Quoted text —
South Africa's Louis Oosthuizen surged to a three-stroke lead at the British Open Friday on a day when play was halted because of high winds.

Despite sunny skies mixed with puffy white clouds, officials decided the Old Course was unplayable because the wind was gusting to about 64 kilometres per hour, causing balls to wobble on some of the exposed greens, especially those along St. Andrews Bay.

ST. ANDREWS, Scotland -

South Africa's Louis Oosthuizen surged to a three-stroke lead at the British Open Friday on a day when play was halted because of high winds.

Despite sunny skies mixed with puffy white clouds, officials decided the Old Course was unplayable because the wind was gusting to about 64 kilometres per hour, causing balls to wobble on some of the exposed greens, especially those along St. Andrews Bay.

Play was suspended one hour five minutes in the afternoon, shortly after Phil Mickelson finished his second round in brutally tough conditions and Tiger Woods had teed off.

The last wind delay at the British Open came at Royal Birkdale in 1998.

During the break, some players returned to their lounge near the first tee to wait for conditions to calm. Caddies lounged on a grassy knoll, munching on sandwiches and bananas. Some fans claimed a patch of ground and caught a nap.

Oosthuizen, a 27-year-old from Mossel Bay whose given name is Lodewicus Theodorus, shot a 5-under 67 for a 12-under 132 at the midway point of the tournament. He pulled ahead of Rory McIlroy, the 21-year-old Northern Irishman who tied the major-championship record with a 63 on Thursday.

Canada's Mike Weir had a late tee time, but with four holes remaining in his round, he was four shots higher than the projected cut.

The weather made it a typical British Open roller-coaster of a day. The early starters found blue skies when they arrived, but heavy rains rolled in shortly after the start of the round. The sun peeked through the clouds again, then more showers struck just before noon.

The players, it seemed, spent as much time reaching for their umbrellas and rain gear as they did for their clubs.

"I got up this morning and it wasn't looking real pretty at 4:30," said 50-year-old Mark Calcavecchia, who played in the first group and became the latest old-timer to contend at the Open. "It was actually beautiful when we teed off. Then we saw a little bit of everything."

Problems and tasks —
1. Answer these from the golf report:
(a) About how fast was the wind gusting when officials judged the Old Course unplayable?
(b) Where and in what year did the previous wind delay at the British Open happen?
(c) What score did Oosthuizen shoot in the round that gave him 132 at the midway point?
2. Reproduce the part of the golf report from "Oosthuizen, a 27-year-old" up to and including "just before noon.".
3. Name every golfer mentioned in the golf report.
Answer using only the golf report above.

Stored data —
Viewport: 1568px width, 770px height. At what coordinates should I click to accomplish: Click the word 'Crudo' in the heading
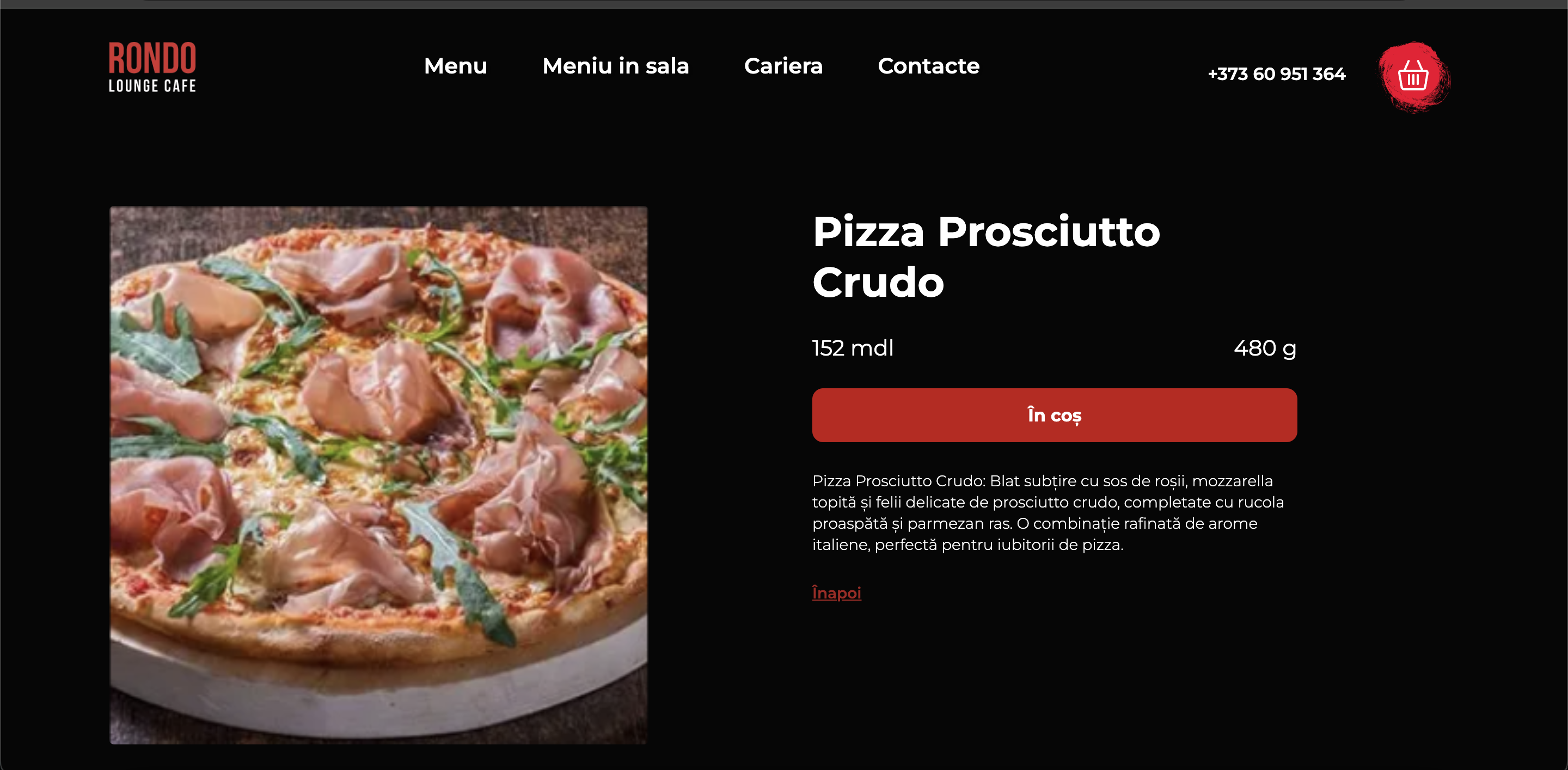point(878,283)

Solutions below —
1.
(a) About 64 kilometres per hour.
(b) At Royal Birkdale in 1998.
(c) A 5-under 67.

2.
Oosthuizen, a 27-year-old from Mossel Bay whose given name is Lodewicus Theodorus, shot a 5-under 67 for a 12-under 132 at the midway point of the tournament. He pulled ahead of Rory McIlroy, the 21-year-old Northern Irishman who tied the major-championship record with a 63 on Thursday.

Canada's Mike Weir had a late tee time, but with four holes remaining in his round, he was four shots higher than the projected cut.

The weather made it a typical British Open roller-coaster of a day. The early starters found blue skies when they arrived, but heavy rains rolled in shortly after the start of the round. The sun peeked through the clouds again, then more showers struck just before noon.

3. Louis Oosthuizen, Phil Mickelson, Tiger Woods, Rory McIlroy, Mike Weir, Mark Calcavecchia